**Textauszug**
Schon mal in die FAQ geguckt?
Ansonsten kompiliere zunächst mal ohne die Package-Deklarationen und teste im AppletViewer. Wenn später alles läuft, kannst Du sie wieder setzen.


----------



## A3XX (31. Mai 2004)

Hi L-ectron

Ja hab in die FAQ schon geguckt. Bei mir läuft das Applet weder implementiert im Browser noch im Applet Viewer. Und ich verstehe nicht wieso, denn alle meine vorherigen Übungs-Applets (ca. 100) liefen einwandfrei...

Und wenn ich die Package Deklarationen entferne geht das Kompilieren gar nicht mehr.
Und by the way, ich benutze Borland JBuilder


----------



## L-ectron-X (31. Mai 2004)

Hm, ist schon komisch, die meisten Leute, die hier Ärger mit Applets haben, schreiben die mit dem JBuilder. Ich kompilier mir mal den Code, vielleicht finde ich dann was.


----------



## L-ectron-X (31. Mai 2004)

Ich habe das Applet mit gesetzten Package-Deklarationen auch nicht zum Laufen bekommen. ???:L
Dann habe ich mal die Package-Deklaration entfernt und neu kompiliert. Und siehe da, es lief. Auf der Java-Konsole war zwar noch eine NullPointerException, aber das Applet wurde angezeigt.

**Aufgaben**
(1) Gib aus dem Textauszug den Teil wörtlich wieder, der mit den Worten "Und wenn ich" anfängt und mit "ich dann was." aufhört.
(2) Wie viele vorherige Übungs-Applets nennt A3XX im Textauszug?
(3) Übersetze diesen Satz aus dem Textauszug ins Englische: "Dann habe ich mal die Package-Deklaration entfernt und neu kompiliert."
Die Datensätze haben mit dem Textauszug nichts zu tun.

**Datensätze**
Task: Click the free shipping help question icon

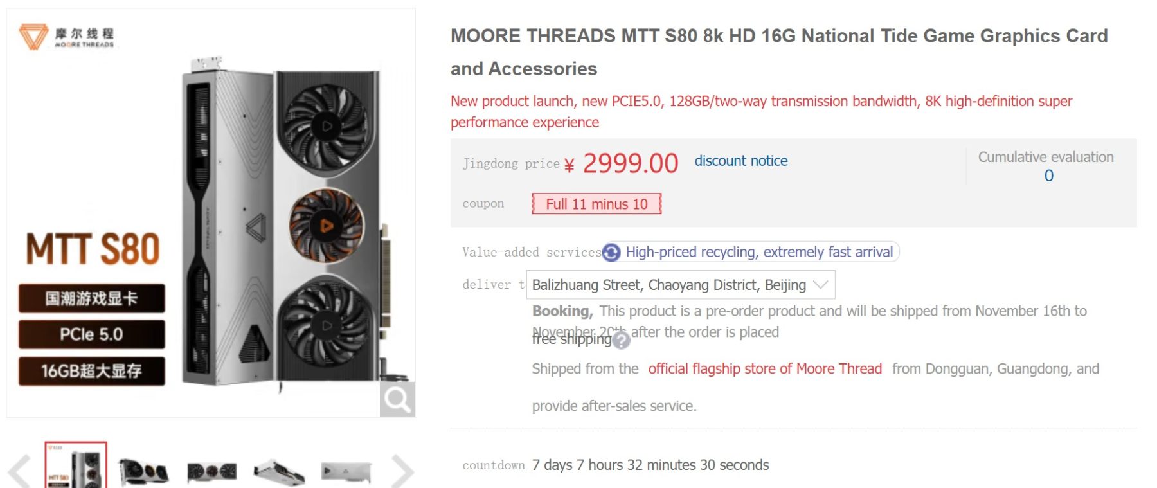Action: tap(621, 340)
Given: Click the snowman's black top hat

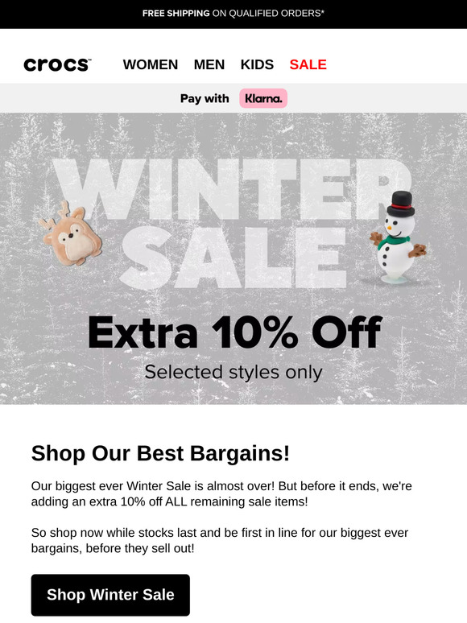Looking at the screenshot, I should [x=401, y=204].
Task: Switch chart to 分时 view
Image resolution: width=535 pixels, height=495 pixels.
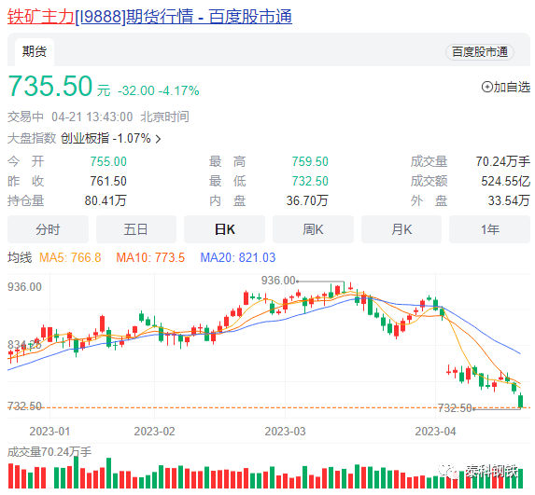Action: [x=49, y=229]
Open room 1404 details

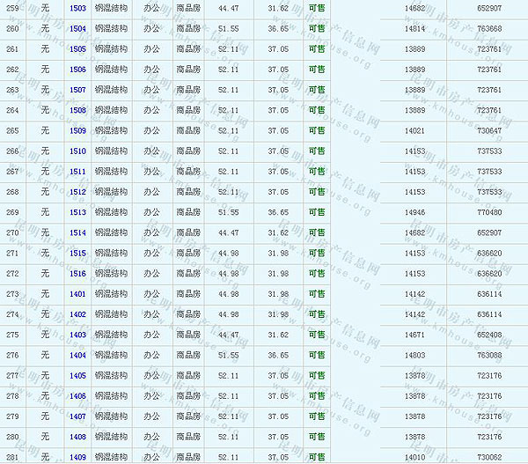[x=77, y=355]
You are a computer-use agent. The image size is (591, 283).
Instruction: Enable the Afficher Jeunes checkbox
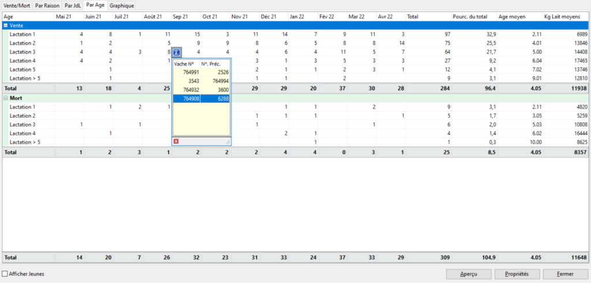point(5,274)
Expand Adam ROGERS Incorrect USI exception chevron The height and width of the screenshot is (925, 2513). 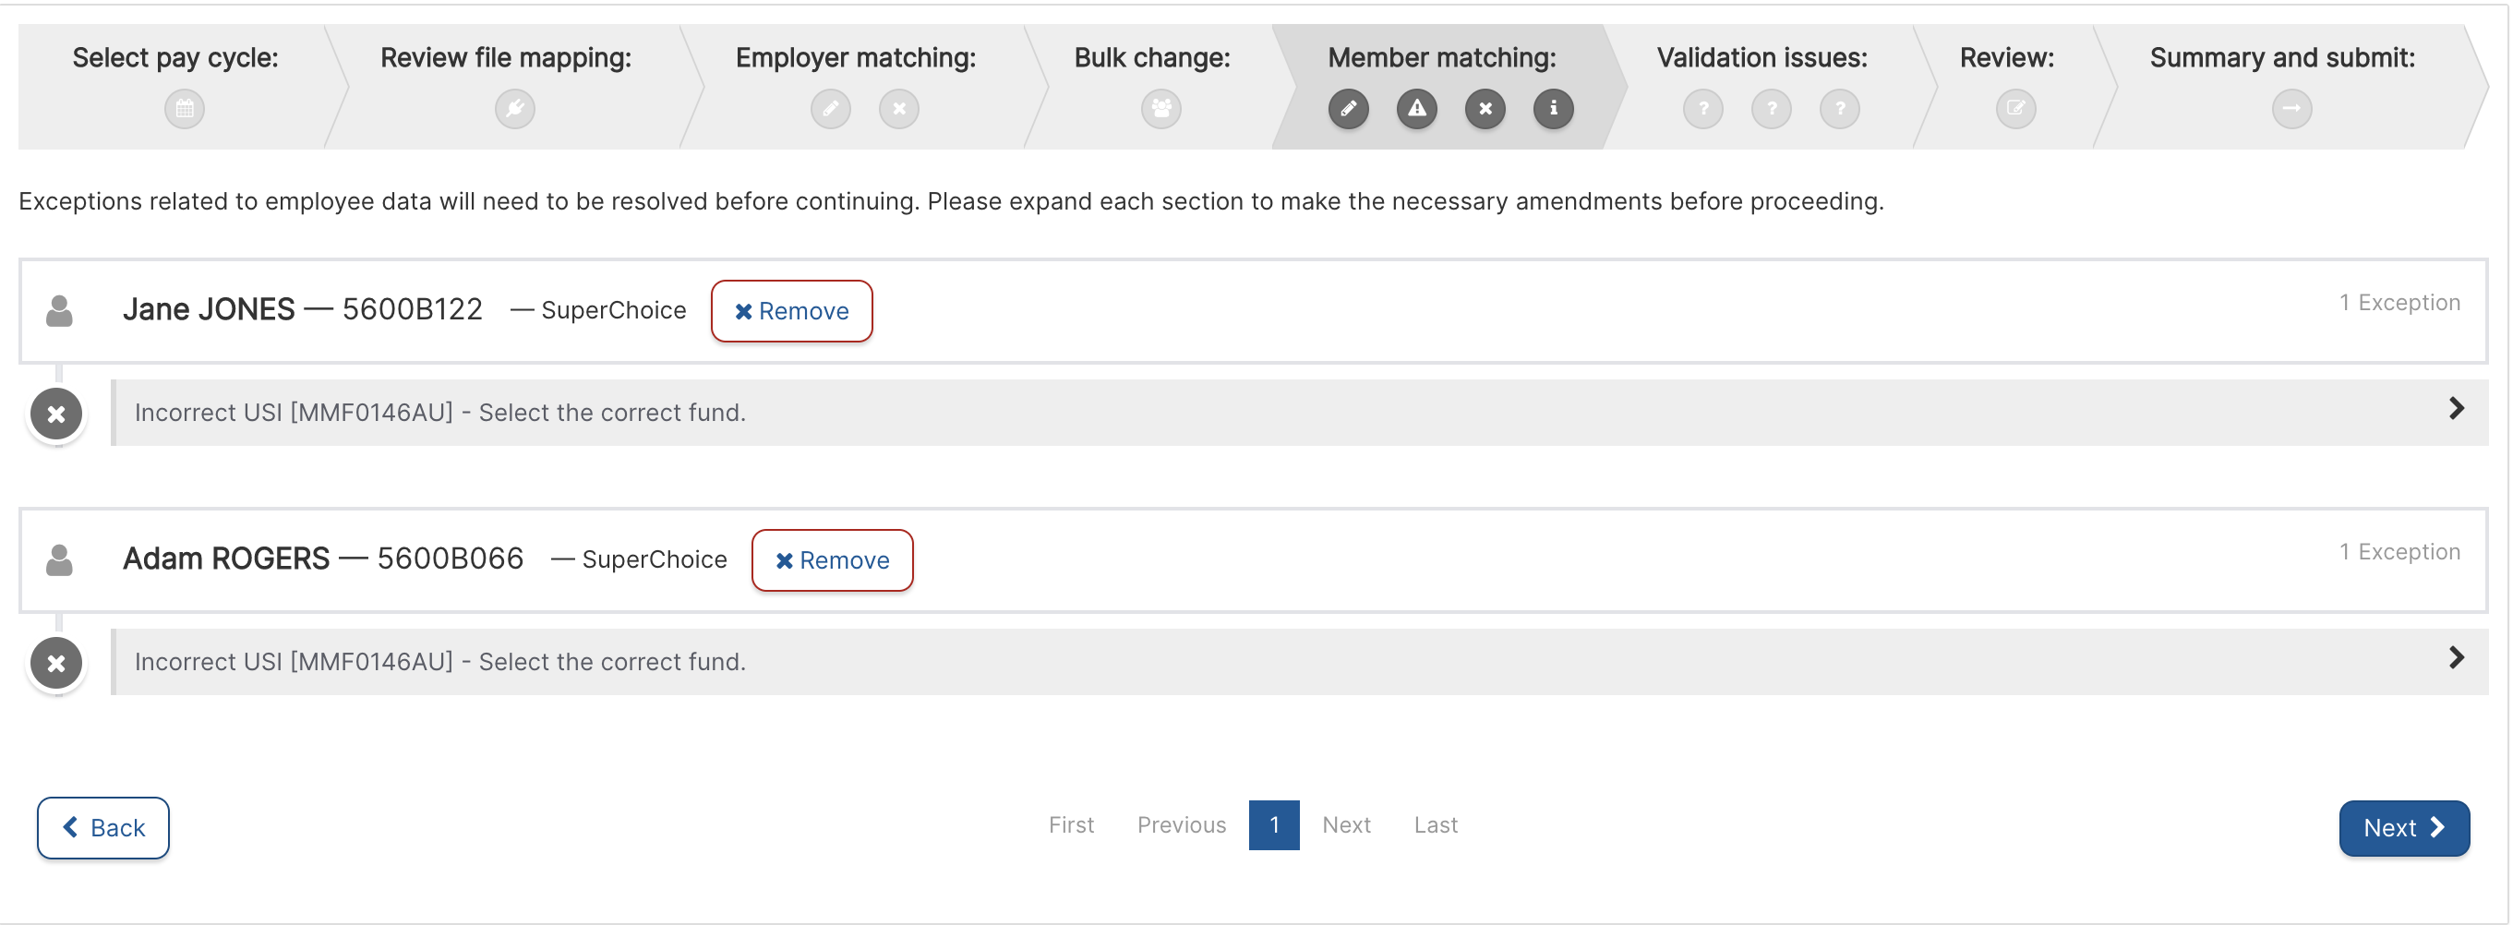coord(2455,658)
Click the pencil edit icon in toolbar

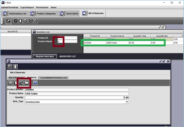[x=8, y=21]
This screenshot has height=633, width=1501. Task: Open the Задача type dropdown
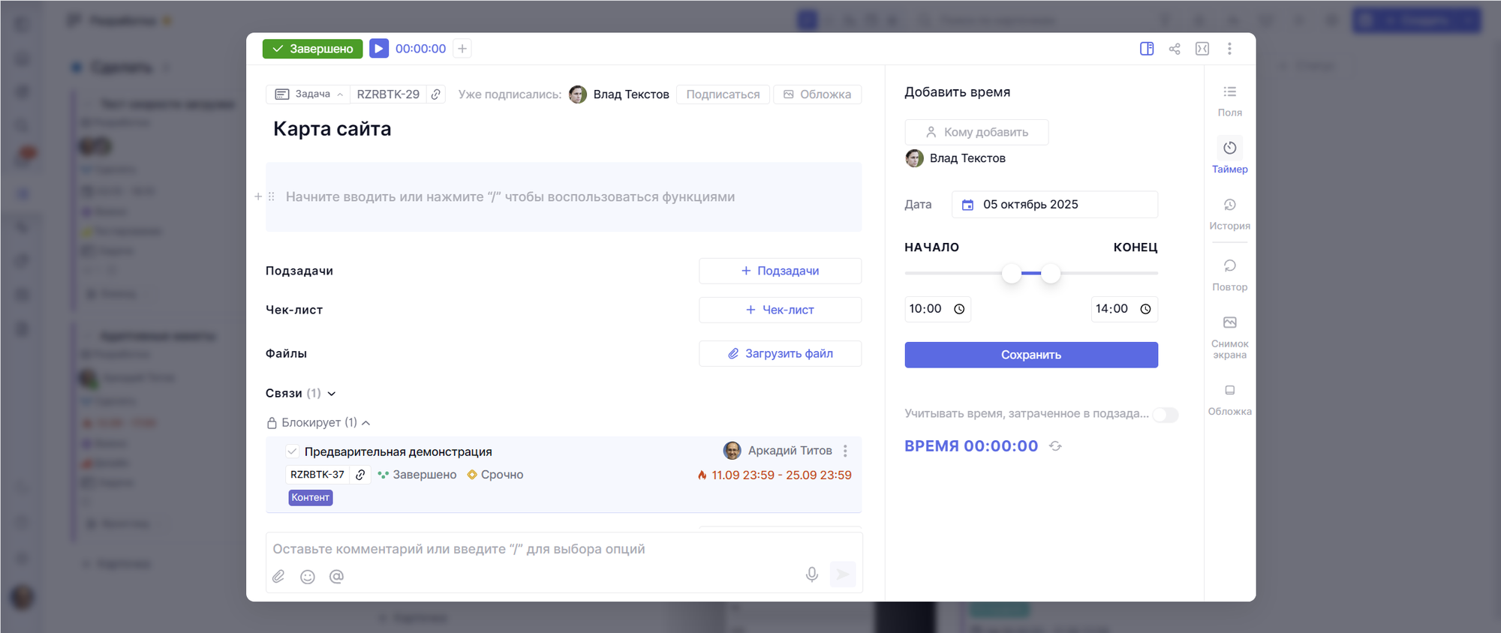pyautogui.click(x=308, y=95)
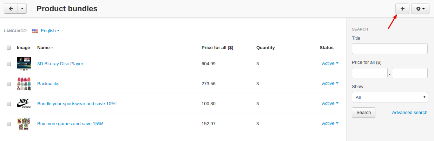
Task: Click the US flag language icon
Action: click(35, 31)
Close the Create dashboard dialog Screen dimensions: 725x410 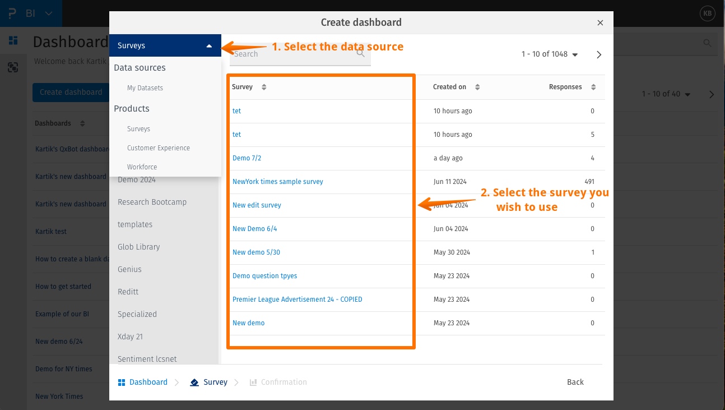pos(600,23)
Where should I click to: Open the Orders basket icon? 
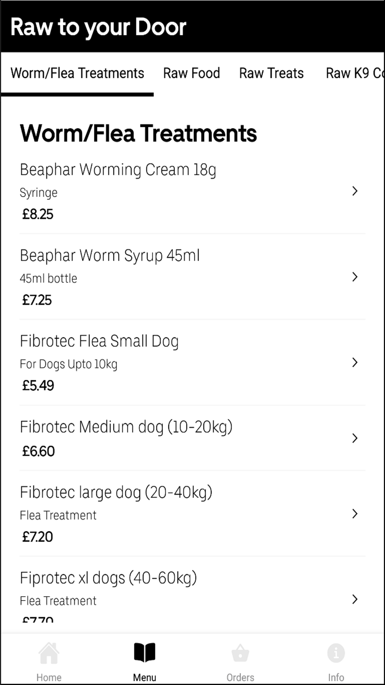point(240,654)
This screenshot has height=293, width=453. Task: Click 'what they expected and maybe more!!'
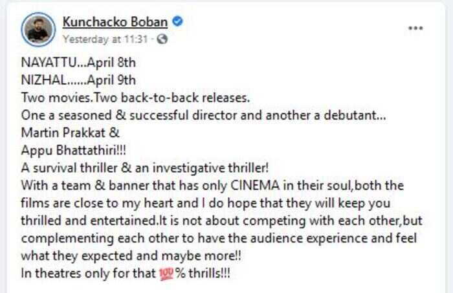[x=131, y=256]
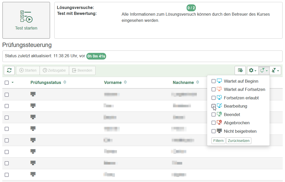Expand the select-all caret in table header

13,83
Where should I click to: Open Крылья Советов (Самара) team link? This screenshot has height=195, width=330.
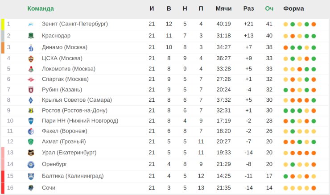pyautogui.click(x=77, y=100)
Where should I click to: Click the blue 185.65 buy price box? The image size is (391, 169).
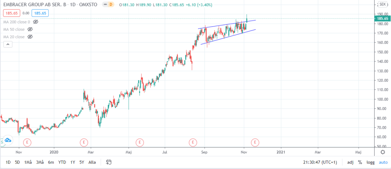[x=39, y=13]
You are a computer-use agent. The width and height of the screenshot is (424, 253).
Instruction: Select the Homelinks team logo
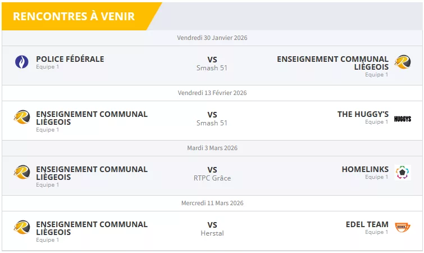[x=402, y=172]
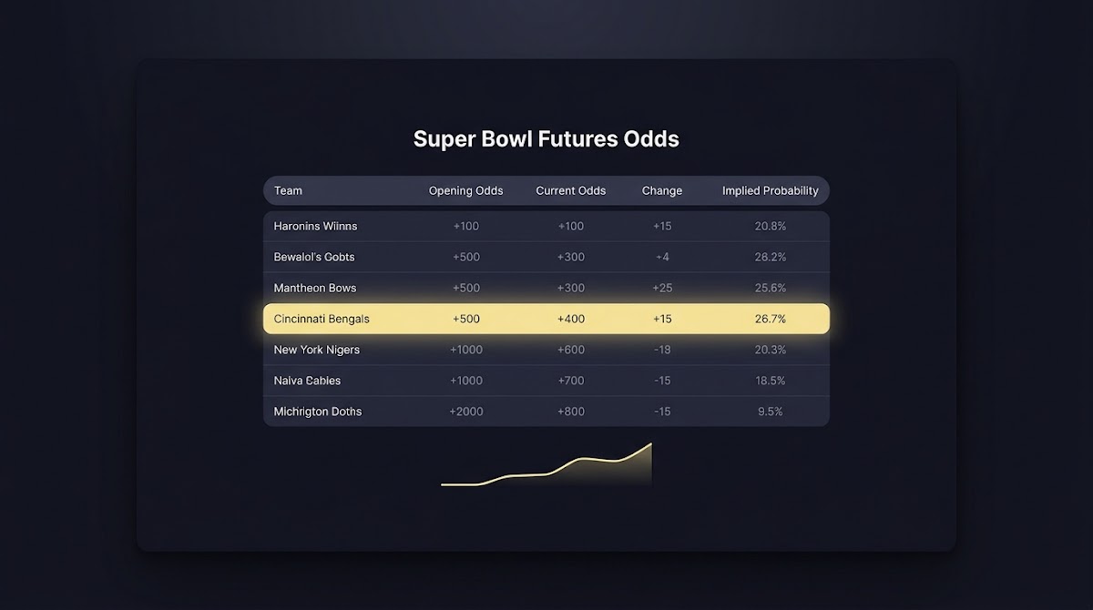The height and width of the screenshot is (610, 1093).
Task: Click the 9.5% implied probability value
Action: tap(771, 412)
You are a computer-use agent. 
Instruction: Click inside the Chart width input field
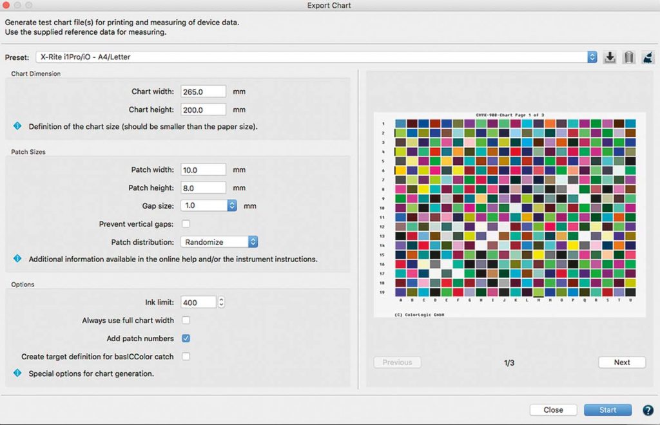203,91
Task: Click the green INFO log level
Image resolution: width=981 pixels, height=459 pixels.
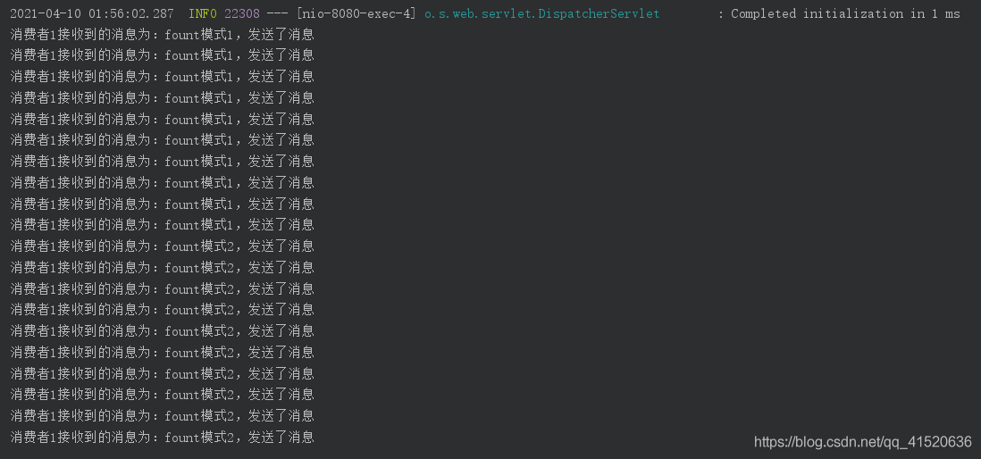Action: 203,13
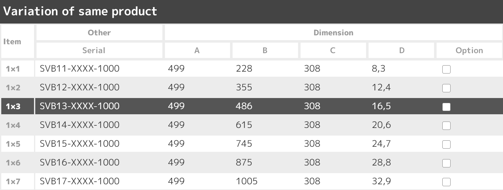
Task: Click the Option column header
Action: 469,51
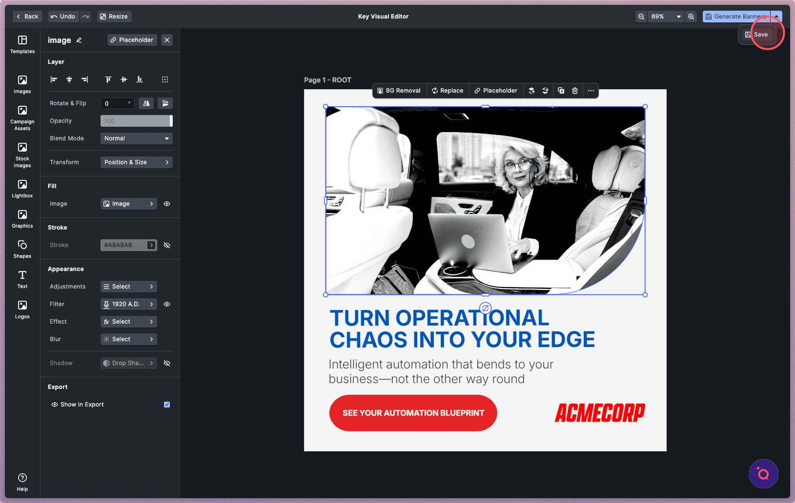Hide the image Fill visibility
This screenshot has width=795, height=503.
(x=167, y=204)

**Lösungen**
(1)
Und wenn ich die Package Deklarationen entferne geht das Kompilieren gar nicht mehr.
Und by the way, ich benutze Borland JBuilder


----------



## L-ectron-X (31. Mai 2004)

Hm, ist schon komisch, die meisten Leute, die hier Ärger mit Applets haben, schreiben die mit dem JBuilder. Ich kompilier mir mal den Code, vielleicht finde ich dann was.

(2) Ungefähr 100.

(3) Then I removed the package declaration and recompiled.